Driven Bose-Hubbard model with a parametrically modulated harmonic trap

Abstract

We investigate a one-dimensional Bose–Hubbard model in a parametrically driven global harmonic trap. The delicate interplay of both the local interaction of the atoms in the lattice and the driving of the global trap allows us to control the dynamical stability of the trapped quantum many-body state. The impact of the atomic interaction on the dynamical stability of the driven quantum many-body state is revealed in the regime of weak interaction by analyzing a discretized Gross–Pitaevskii equation within a Gaussian variational ansatz, yielding a Mathieu equation for the condensate width. The parametric resonance condition is shown to be modified by the atom interaction strength.

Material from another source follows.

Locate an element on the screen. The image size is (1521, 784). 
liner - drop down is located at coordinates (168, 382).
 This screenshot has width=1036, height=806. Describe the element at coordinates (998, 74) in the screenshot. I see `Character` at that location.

In particular, the effective eigenfrequency is reduced for growing interaction in the mean-field regime. For a stronger interaction, the impact of the global parametric drive is determined by the numerically exact time-evolving block decimation scheme. When the trapped bosons in the lattice are in a Mott insulating state, the absorption of energy from the driving field is suppressed due to the strongly reduced local compressibility of the quantum many-body state. In particular, we find that the width of the local Mott region shows a breathing dynamics. Finally, we observe that the global modulation also induces an effective time-independent inhomogeneous hopping strength for the atoms.